Assignment: Extract exactly and only the lines from the one containing "Click the Zeig mehr button" through the end of the entries below. Pictures should not appear in the copy.

++++++++

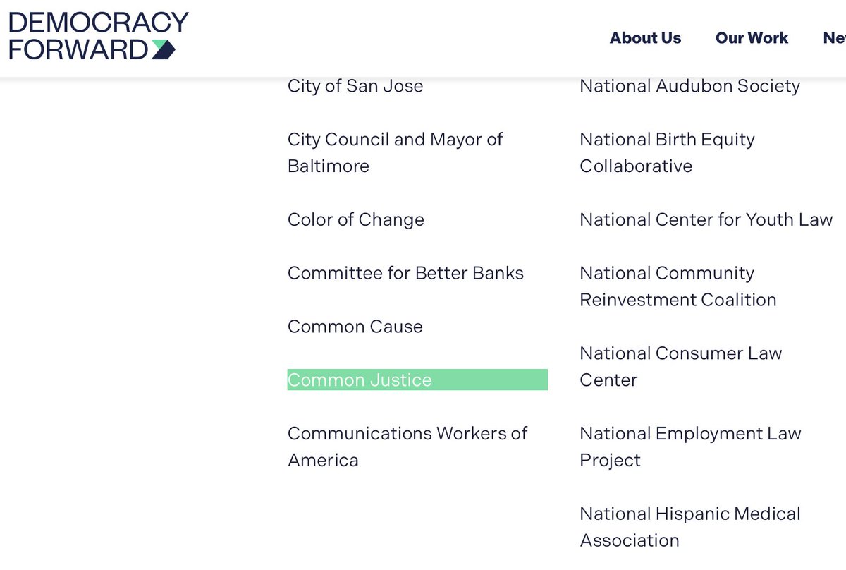Click National Hispanic Medical Association
Image resolution: width=846 pixels, height=570 pixels.
[x=689, y=527]
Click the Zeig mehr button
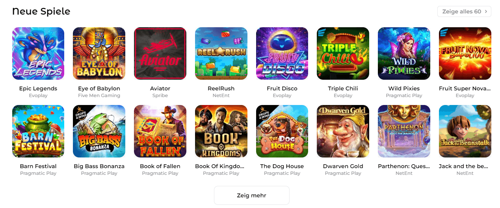Screen dimensions: 500x208 tap(251, 195)
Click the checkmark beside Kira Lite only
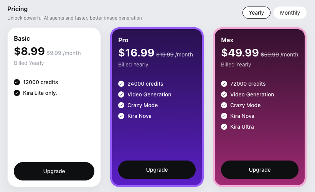 (x=17, y=93)
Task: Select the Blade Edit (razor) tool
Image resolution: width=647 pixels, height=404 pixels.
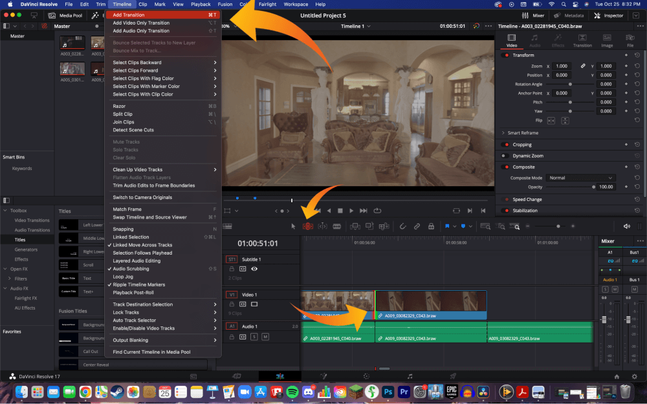Action: coord(337,226)
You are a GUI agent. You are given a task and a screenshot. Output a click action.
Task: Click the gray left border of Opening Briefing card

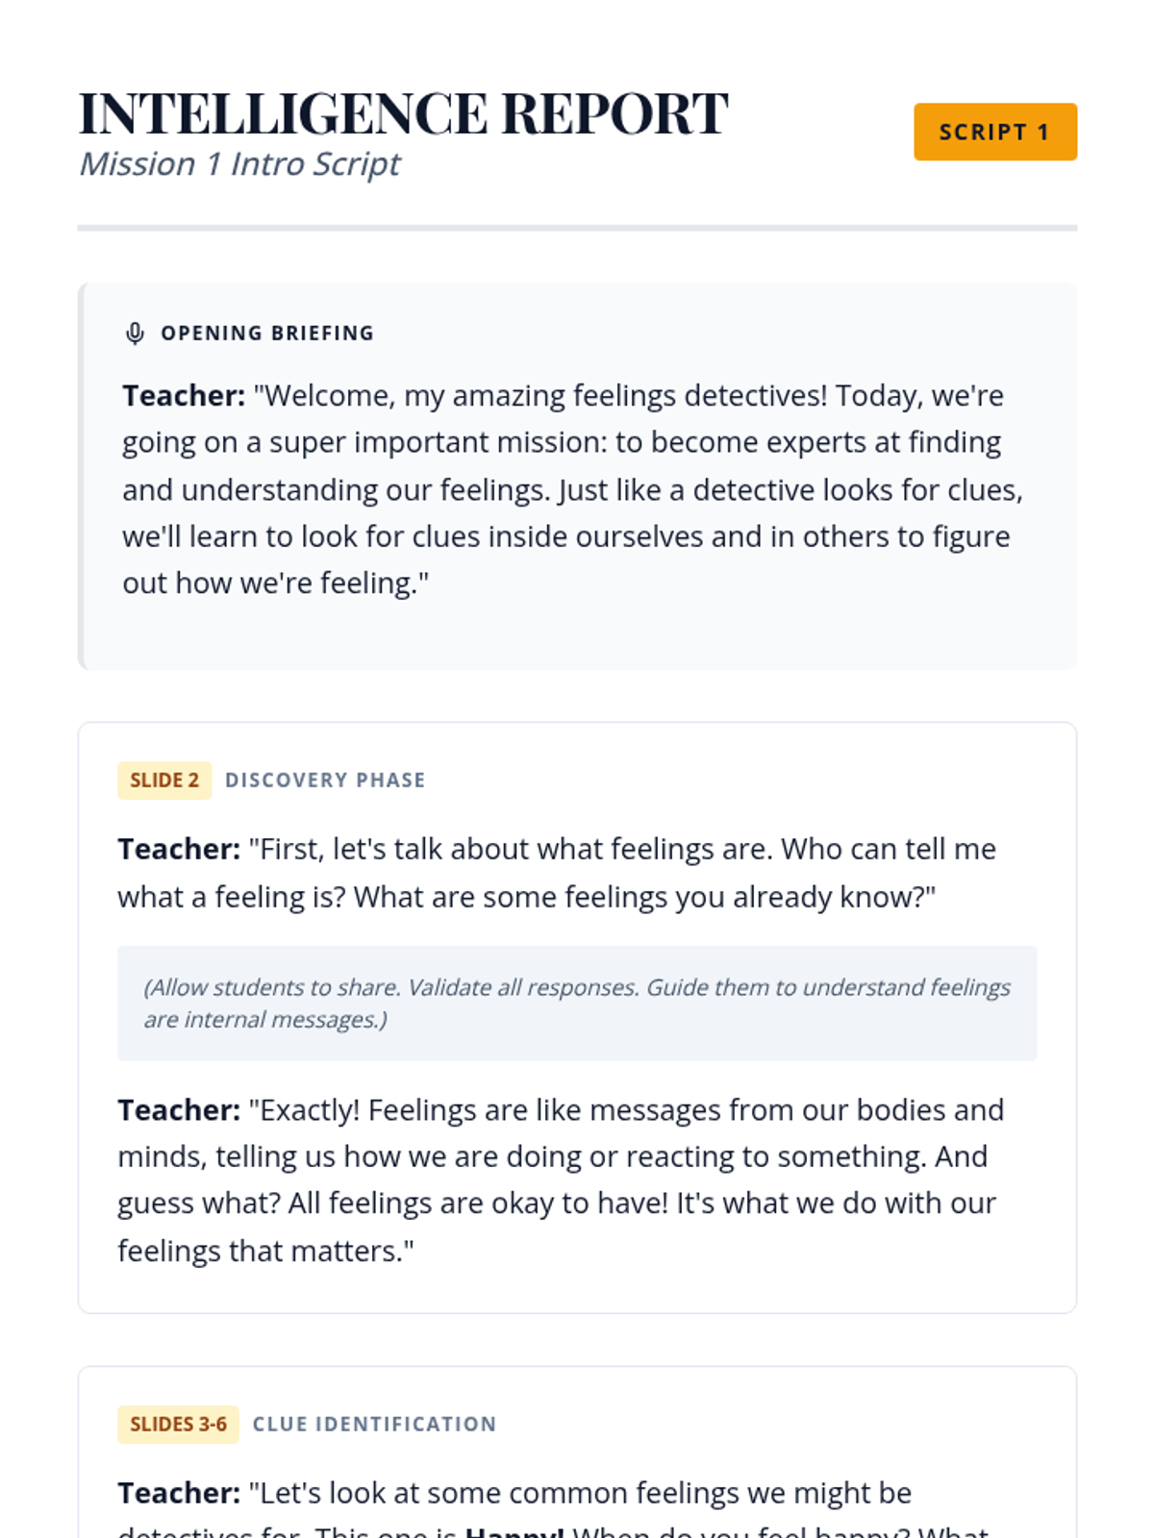(81, 477)
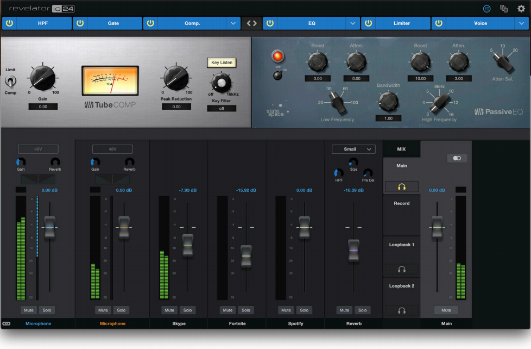Click the Fortnite channel volume fader
The width and height of the screenshot is (531, 349).
click(246, 255)

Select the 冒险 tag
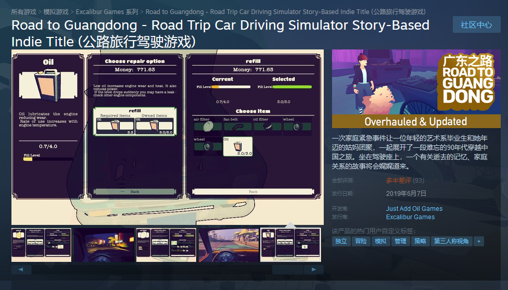361,241
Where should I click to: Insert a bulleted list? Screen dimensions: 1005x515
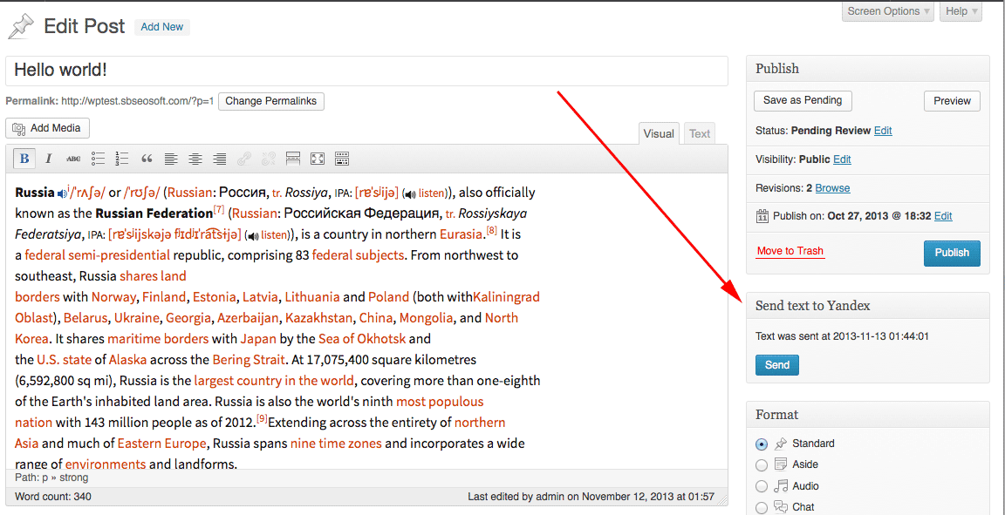(98, 159)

++++++++

Expected answer:
Click the Zeig mehr button
Screen dimensions: 500x208 tap(251, 195)
Click the checkmark beside Kira Lite only
 (x=17, y=93)
Task: Select the Blade Edit (razor) tool
Image resolution: width=647 pixels, height=404 pixels.
Action: coord(337,226)
You are a GUI agent. You are given a task and a screenshot. Output a click action.
Task: Click the gray left border of Opening Briefing card

(81, 477)
Click the Fortnite channel volume fader
The width and height of the screenshot is (531, 349).
click(246, 255)

Select the 冒险 tag
361,241
Where should I click to: Insert a bulleted list? Screen dimensions: 1005x515
(98, 159)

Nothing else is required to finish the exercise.